--- start of Provided material ---
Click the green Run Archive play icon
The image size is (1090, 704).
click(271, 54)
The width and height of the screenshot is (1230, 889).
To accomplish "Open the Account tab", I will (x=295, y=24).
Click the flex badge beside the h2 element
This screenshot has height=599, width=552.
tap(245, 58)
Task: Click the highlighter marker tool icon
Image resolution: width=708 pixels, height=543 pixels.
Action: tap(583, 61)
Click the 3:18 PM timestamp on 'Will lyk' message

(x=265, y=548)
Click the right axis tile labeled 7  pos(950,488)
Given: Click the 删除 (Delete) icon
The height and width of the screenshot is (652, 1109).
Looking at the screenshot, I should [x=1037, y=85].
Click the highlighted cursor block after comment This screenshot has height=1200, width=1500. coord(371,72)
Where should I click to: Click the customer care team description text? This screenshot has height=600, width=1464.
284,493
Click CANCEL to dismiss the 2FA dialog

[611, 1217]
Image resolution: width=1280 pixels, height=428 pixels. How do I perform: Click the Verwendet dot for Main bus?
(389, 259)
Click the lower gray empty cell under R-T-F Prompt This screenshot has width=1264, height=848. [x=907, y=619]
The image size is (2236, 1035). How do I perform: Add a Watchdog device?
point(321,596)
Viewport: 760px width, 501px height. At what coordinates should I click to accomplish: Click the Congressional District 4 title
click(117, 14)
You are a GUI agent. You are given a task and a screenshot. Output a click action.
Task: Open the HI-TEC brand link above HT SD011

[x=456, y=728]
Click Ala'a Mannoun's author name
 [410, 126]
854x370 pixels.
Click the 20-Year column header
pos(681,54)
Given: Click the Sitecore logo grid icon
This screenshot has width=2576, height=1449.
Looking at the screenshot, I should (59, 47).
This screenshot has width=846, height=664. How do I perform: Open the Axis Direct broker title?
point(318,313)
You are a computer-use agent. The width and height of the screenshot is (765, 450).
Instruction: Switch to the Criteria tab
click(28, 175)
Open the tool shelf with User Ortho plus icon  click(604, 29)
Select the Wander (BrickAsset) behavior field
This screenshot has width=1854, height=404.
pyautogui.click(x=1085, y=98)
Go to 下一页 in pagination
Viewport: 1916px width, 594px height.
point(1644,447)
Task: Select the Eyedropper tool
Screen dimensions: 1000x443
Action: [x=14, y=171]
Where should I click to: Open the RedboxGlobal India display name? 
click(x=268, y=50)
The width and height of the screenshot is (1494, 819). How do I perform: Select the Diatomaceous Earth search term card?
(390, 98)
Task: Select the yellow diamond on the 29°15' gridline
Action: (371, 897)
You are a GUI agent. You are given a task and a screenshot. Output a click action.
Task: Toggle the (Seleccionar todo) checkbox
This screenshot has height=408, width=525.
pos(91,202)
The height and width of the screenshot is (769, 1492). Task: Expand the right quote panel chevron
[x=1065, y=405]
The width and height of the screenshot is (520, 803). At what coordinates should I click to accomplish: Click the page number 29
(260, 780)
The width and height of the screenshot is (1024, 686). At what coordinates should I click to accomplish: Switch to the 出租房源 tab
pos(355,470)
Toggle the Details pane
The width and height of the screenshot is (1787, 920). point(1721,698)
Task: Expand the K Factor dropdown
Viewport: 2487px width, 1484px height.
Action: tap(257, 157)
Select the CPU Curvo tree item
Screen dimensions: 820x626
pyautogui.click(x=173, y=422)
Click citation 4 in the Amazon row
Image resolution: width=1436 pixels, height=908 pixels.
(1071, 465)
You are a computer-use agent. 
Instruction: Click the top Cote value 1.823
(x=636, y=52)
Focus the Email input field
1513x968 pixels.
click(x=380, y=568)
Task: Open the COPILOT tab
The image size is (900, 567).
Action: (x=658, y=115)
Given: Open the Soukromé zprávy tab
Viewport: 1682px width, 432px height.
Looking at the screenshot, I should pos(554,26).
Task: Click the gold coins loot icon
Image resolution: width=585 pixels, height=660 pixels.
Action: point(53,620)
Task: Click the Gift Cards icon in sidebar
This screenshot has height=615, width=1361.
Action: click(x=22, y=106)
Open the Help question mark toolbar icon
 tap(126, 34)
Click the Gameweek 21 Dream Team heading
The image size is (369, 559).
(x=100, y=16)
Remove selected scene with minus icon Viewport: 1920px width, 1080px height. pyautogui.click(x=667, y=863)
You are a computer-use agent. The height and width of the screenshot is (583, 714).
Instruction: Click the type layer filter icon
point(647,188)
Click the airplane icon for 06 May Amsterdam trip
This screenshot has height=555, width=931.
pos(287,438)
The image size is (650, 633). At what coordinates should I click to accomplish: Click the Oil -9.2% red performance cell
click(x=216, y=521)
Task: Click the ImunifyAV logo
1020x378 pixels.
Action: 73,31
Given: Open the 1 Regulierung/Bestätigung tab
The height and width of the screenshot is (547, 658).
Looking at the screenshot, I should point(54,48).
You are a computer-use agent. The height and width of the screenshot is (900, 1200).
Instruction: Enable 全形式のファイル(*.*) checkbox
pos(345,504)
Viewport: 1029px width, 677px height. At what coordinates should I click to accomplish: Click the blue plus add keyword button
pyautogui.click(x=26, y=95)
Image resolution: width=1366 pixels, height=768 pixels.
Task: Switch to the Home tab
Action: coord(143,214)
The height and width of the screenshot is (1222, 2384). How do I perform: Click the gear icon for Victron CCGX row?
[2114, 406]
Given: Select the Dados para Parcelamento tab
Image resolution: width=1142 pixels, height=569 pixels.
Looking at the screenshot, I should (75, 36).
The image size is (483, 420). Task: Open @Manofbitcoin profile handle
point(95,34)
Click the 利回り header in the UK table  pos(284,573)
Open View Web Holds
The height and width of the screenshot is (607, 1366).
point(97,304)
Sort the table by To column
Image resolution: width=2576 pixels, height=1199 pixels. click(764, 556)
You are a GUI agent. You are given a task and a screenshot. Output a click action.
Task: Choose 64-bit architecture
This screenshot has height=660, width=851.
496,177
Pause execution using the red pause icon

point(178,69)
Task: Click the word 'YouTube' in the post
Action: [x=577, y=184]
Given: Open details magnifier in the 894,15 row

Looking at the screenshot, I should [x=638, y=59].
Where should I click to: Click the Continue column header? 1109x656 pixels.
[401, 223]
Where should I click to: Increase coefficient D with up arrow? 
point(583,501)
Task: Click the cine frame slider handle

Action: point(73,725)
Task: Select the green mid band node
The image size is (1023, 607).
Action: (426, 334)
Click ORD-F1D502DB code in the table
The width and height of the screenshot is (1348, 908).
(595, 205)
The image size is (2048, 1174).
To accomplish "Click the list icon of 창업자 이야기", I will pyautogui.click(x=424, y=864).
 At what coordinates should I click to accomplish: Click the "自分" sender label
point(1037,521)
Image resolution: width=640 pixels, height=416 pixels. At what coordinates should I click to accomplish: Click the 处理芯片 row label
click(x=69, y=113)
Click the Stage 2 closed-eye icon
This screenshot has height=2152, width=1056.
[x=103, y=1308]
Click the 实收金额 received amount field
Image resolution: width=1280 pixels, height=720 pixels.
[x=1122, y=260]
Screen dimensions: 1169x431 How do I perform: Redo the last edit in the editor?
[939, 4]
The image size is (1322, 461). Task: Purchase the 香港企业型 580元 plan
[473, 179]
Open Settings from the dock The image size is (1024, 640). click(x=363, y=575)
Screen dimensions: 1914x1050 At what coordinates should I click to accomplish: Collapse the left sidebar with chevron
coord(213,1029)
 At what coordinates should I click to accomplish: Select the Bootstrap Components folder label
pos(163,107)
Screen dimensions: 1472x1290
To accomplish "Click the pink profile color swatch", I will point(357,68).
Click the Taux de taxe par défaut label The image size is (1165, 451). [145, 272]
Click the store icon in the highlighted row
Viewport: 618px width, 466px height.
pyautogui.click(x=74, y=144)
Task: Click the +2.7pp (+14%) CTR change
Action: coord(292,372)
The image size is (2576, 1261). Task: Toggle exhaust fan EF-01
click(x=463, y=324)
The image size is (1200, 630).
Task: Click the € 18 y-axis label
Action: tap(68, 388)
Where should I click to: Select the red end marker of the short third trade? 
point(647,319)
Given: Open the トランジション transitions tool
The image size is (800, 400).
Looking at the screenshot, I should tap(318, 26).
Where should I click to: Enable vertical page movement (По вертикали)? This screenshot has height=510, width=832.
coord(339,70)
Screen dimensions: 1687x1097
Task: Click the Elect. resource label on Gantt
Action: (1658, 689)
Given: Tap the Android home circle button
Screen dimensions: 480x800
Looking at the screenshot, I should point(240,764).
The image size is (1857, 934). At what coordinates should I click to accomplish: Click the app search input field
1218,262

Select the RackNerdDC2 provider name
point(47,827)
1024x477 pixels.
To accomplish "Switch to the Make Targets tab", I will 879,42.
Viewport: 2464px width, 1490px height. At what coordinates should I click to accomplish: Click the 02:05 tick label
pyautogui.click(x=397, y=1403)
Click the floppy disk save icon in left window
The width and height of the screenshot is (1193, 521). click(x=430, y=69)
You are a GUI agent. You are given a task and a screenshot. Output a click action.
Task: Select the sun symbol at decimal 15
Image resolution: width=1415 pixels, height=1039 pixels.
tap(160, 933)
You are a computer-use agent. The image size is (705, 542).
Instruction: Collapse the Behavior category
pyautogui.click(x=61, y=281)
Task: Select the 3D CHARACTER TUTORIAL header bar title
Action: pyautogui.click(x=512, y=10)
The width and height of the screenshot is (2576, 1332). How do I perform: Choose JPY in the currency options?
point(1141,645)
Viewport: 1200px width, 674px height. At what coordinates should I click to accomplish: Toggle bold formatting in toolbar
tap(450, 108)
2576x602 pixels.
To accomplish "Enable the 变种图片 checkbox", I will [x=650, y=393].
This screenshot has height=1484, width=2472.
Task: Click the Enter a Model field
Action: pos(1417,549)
--- end of Provided material ---
What is expected — Identify every line in the records above that contains the string "checkbox", and copy each of those lines in full. Count a match only when its letter case is identical.

Response to this exercise —
Task: Toggle the (Seleccionar todo) checkbox
Instruction: Enable 全形式のファイル(*.*) checkbox
To accomplish "Enable the 变种图片 checkbox", I will [x=650, y=393].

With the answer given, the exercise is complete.